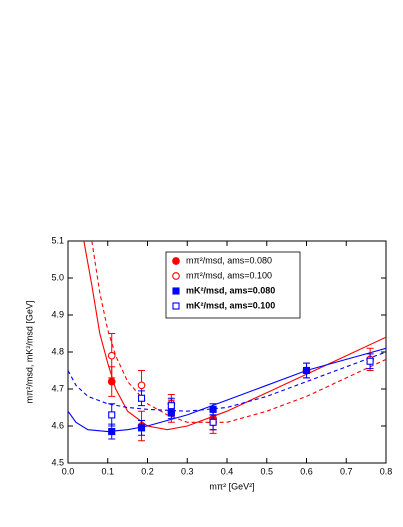 Image resolution: width=403 pixels, height=527 pixels. What do you see at coordinates (230, 290) in the screenshot?
I see `legend-label: mK²/msd, ams=0.080` at bounding box center [230, 290].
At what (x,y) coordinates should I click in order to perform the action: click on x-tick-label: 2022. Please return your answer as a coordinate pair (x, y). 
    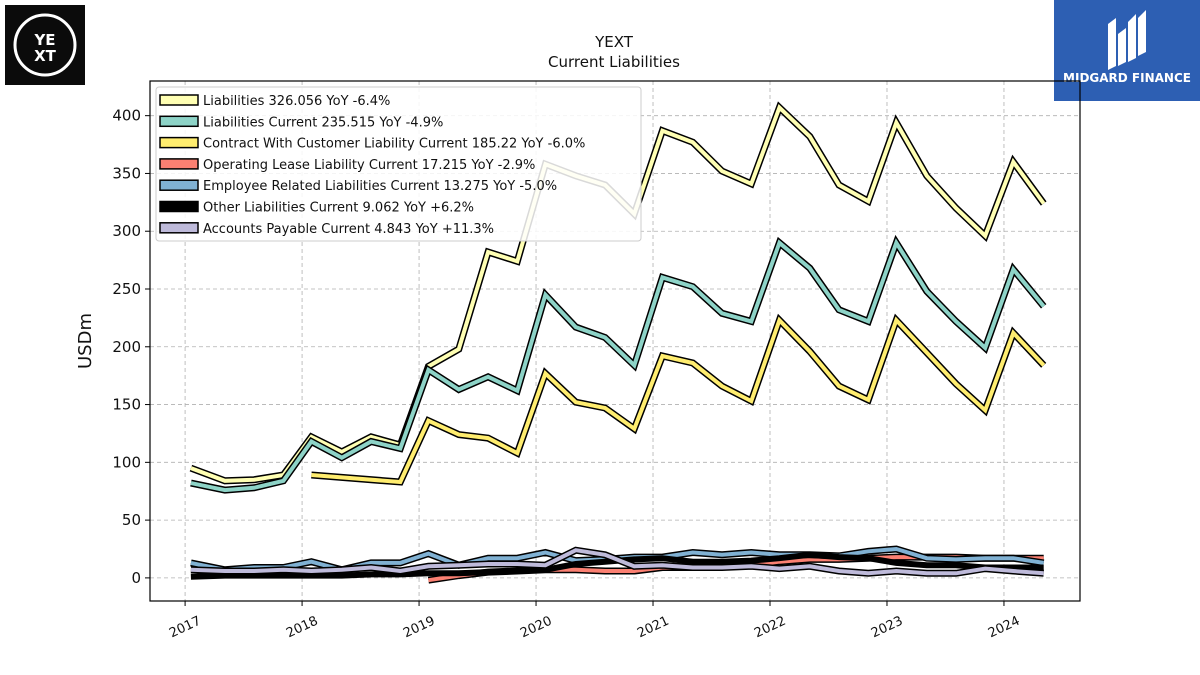
    Looking at the image, I should click on (770, 628).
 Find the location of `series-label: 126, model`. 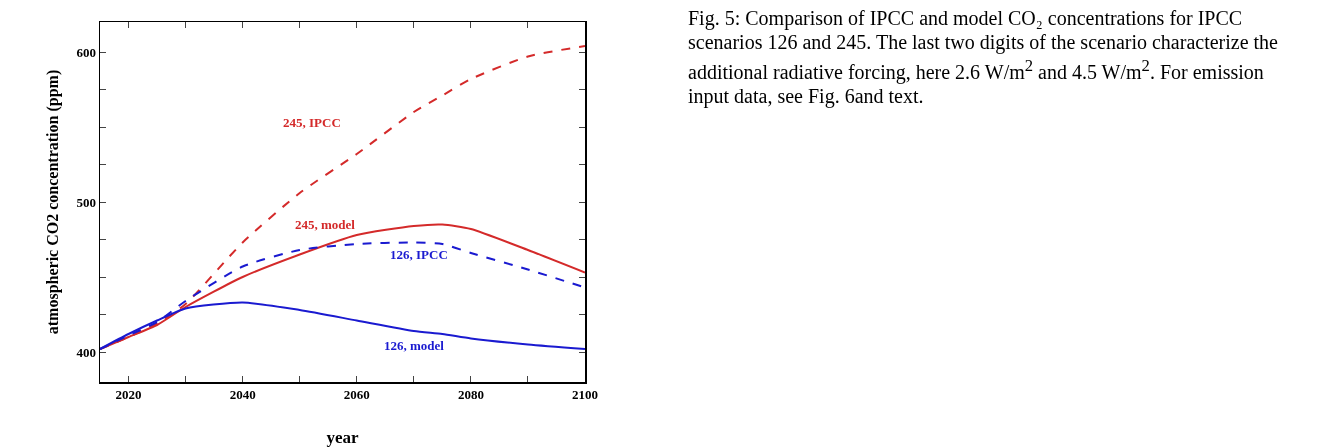

series-label: 126, model is located at coordinates (414, 346).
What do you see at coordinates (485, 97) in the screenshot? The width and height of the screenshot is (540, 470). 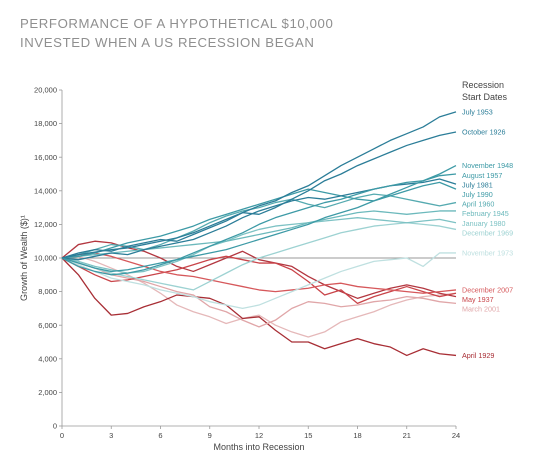 I see `legend-title-line-2: Start Dates` at bounding box center [485, 97].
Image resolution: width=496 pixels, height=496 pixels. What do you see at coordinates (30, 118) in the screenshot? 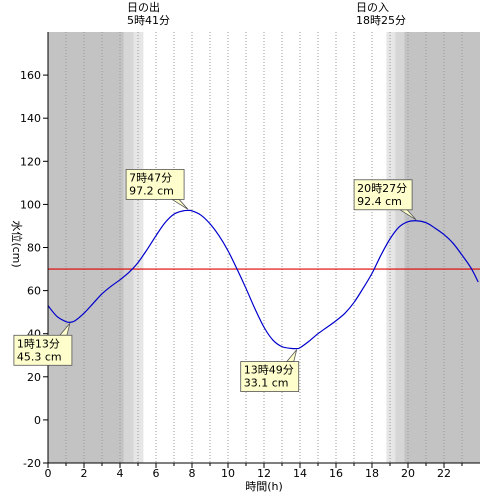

----

**Required action**
Arrange everything from the start of the rows through the line containing "Looking at the" as a JSON list of strings, one per line, skipping blank lines and leaving out the pictures.

**Your solution**
[
  " Image resolution: width=403 pixels, height=527 pixels. What do you see at coordinates (230, 290) in the screenshot?",
  "I see `legend-label: mK²/msd, ams=0.080` at bounding box center [230, 290].",
  "At what (x,y) coordinates should I click in order to perform the action: click on x-tick-label: 2022. Please return your answer as a coordinate pair (x, y). ",
  "    Looking at the image, I should click on (770, 628)."
]